Según Survival International, que defiende los derechos de los pueblos indígenas, los grupos indígenas de Palawan han visto sus tierras tradicionales invadidas por empresas mineras y de aceite de palma, y han sufrido contaminación y enfermedades infecciosas como resultado del creciente desarrollo de la región.
Muchos de los voluntarios que luchan contra la malaria pertenecen a las mismas comunidades indígenas a las que ayudan y parecen muy sensibles a las preocupaciones locales, aunque ocasionalmente se puede escuchar a trabajadores médicos externos utilizar un lenguaje condescendiente o colonial, refiriéndose a los pueblos tribales como atrasados o ignorantes.

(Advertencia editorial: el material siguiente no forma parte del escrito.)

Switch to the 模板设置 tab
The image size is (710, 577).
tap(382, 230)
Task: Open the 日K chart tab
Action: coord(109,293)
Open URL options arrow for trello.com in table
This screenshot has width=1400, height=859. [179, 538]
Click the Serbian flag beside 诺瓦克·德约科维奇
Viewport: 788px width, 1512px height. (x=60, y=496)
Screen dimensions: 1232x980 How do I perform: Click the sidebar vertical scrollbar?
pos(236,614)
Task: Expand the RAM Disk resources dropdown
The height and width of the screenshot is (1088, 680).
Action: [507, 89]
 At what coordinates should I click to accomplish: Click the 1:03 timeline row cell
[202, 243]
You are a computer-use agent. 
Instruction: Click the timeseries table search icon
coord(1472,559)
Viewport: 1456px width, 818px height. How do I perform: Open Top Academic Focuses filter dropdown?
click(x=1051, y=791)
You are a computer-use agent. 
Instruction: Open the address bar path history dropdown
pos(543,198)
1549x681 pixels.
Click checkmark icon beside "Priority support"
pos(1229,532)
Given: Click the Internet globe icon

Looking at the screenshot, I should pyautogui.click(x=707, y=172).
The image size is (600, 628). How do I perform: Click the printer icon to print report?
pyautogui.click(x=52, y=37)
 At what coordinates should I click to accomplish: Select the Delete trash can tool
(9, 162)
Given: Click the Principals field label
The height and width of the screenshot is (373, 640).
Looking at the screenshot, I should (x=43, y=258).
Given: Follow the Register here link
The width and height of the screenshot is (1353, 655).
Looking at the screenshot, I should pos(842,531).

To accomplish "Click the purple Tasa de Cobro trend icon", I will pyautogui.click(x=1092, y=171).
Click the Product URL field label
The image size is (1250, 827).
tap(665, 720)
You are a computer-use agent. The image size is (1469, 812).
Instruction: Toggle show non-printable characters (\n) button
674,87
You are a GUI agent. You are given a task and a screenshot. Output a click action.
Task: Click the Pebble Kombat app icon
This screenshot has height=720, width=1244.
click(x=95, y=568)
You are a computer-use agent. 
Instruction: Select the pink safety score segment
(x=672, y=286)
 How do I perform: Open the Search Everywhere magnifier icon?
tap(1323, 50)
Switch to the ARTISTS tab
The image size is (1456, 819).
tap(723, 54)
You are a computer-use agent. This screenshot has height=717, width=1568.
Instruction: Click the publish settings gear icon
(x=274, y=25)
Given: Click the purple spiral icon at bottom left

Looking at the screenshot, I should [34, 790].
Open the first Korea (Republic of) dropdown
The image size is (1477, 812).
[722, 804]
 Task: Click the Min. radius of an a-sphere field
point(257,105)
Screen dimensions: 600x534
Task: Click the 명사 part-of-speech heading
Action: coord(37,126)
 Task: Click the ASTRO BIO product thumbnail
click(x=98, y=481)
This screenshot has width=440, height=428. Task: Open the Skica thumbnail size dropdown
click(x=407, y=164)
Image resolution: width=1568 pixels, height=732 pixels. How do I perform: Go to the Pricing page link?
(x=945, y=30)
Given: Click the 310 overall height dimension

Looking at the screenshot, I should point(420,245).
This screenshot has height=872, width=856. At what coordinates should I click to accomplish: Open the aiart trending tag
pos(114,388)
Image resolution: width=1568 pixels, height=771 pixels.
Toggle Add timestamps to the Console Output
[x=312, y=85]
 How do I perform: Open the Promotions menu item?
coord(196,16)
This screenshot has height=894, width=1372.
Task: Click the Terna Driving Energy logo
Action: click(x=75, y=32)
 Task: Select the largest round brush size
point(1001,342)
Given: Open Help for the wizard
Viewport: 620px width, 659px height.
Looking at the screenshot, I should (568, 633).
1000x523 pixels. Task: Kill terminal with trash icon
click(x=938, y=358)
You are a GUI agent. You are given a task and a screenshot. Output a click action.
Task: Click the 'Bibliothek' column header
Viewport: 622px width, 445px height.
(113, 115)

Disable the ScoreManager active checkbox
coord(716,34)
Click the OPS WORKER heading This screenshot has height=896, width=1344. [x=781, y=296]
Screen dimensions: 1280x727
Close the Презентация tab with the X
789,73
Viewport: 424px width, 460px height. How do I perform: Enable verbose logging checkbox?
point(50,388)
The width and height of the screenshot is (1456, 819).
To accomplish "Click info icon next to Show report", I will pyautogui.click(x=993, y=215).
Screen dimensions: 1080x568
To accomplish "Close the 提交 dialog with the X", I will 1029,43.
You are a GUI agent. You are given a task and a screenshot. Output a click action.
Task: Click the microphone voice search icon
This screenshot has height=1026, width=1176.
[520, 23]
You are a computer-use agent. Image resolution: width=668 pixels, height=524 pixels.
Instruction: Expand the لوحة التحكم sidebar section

“Estamos aquí para ayudar, no para hacer daño”, dijo la enfermera Rutchel Laborera, que proviene de una comunidad indígena de Mindanao, una isla en el sur de Filipinas. “La gente de la comunidad es muy receptiva. No podríamos hacer lo que tenemos que hacer solos”.
Al igual que otros trabajadores, la Sra. Laborera destacó el increíble éxito del programa antipalúdico de Filipinas a lo largo de sus 17 años de carrera y se mostró optimista sobre su futuro.
“En mi primer año sólo conté las muertes”, dijo.
James Griffiths viajó a Filipinas como invitado del Fondo Mundial de Lucha contra el SIDA, la Tuberculosis y la Malaria, que apoya programas contra la malaria en Palawan. El Fondo Mundial no revisó este artículo.